Stored data entries:
========================

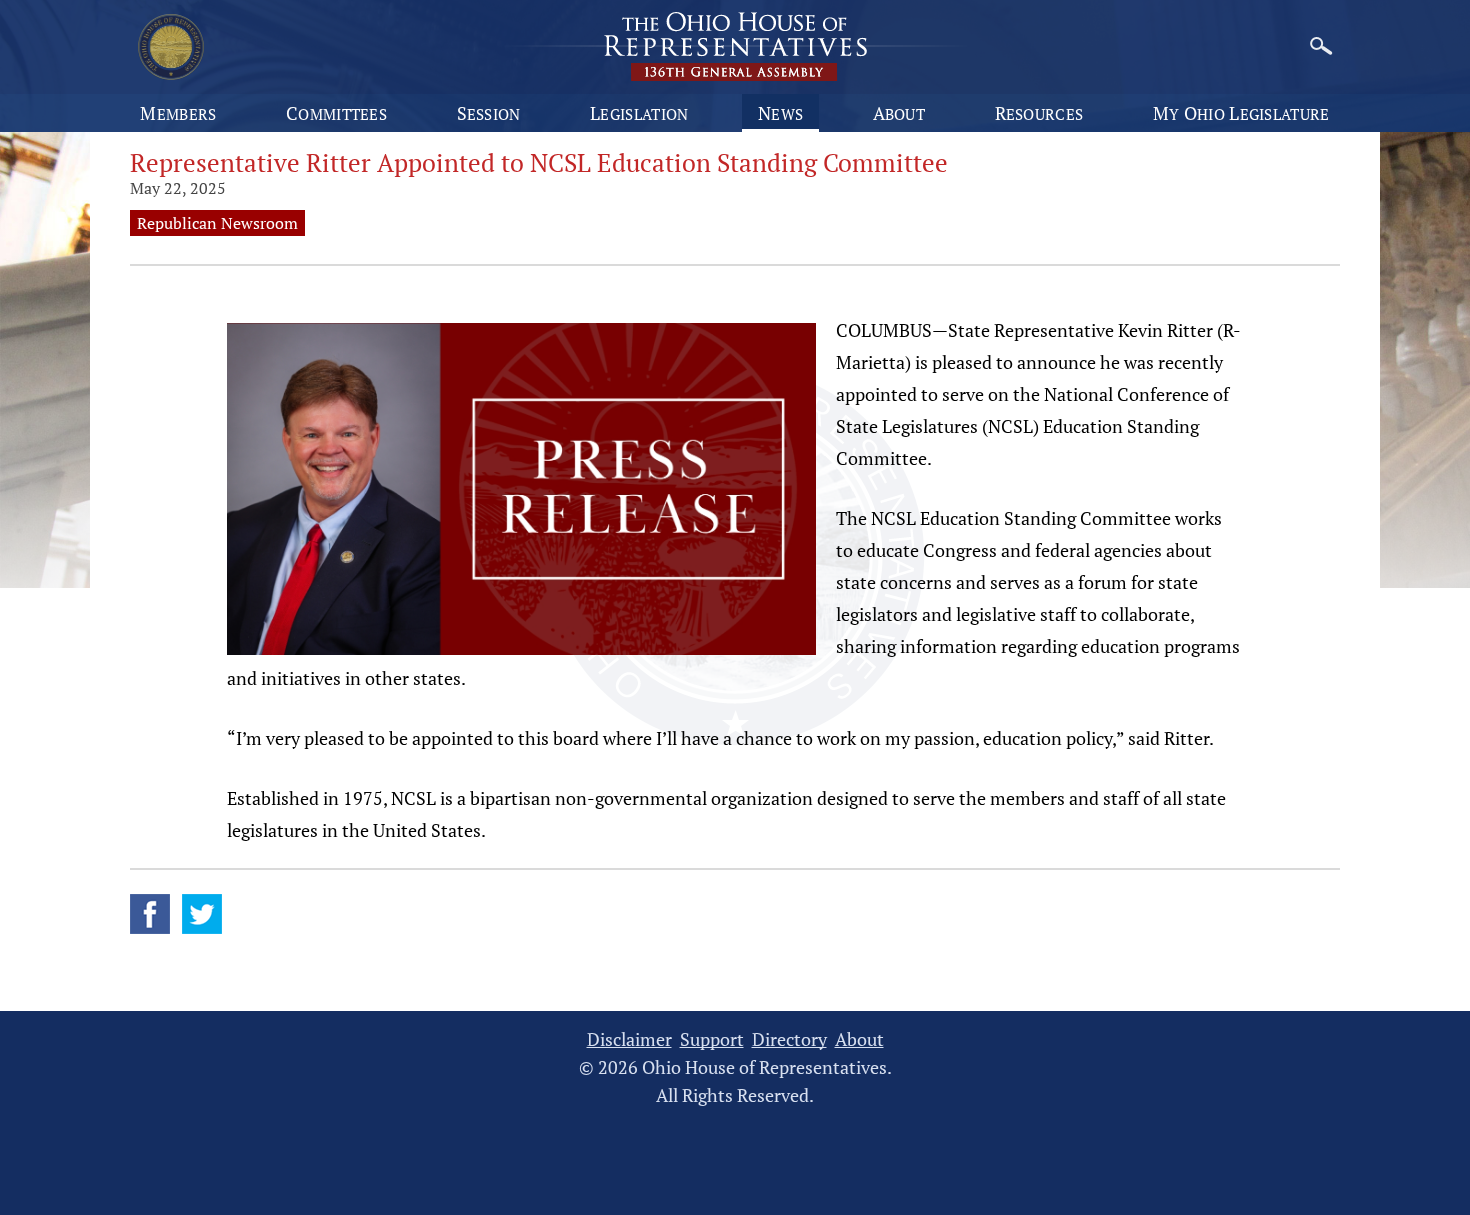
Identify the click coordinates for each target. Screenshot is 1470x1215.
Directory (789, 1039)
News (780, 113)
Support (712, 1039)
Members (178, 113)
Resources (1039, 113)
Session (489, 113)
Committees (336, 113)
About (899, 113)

========================

- [What to produce]: The data above must be reproduced exactly, without any of its pictures.

- [Task solution]:
Identify the click coordinates for each target. Screenshot is 1470x1215.
Directory (789, 1039)
News (780, 113)
Support (712, 1039)
Members (178, 113)
Resources (1039, 113)
Session (489, 113)
Committees (336, 113)
About (899, 113)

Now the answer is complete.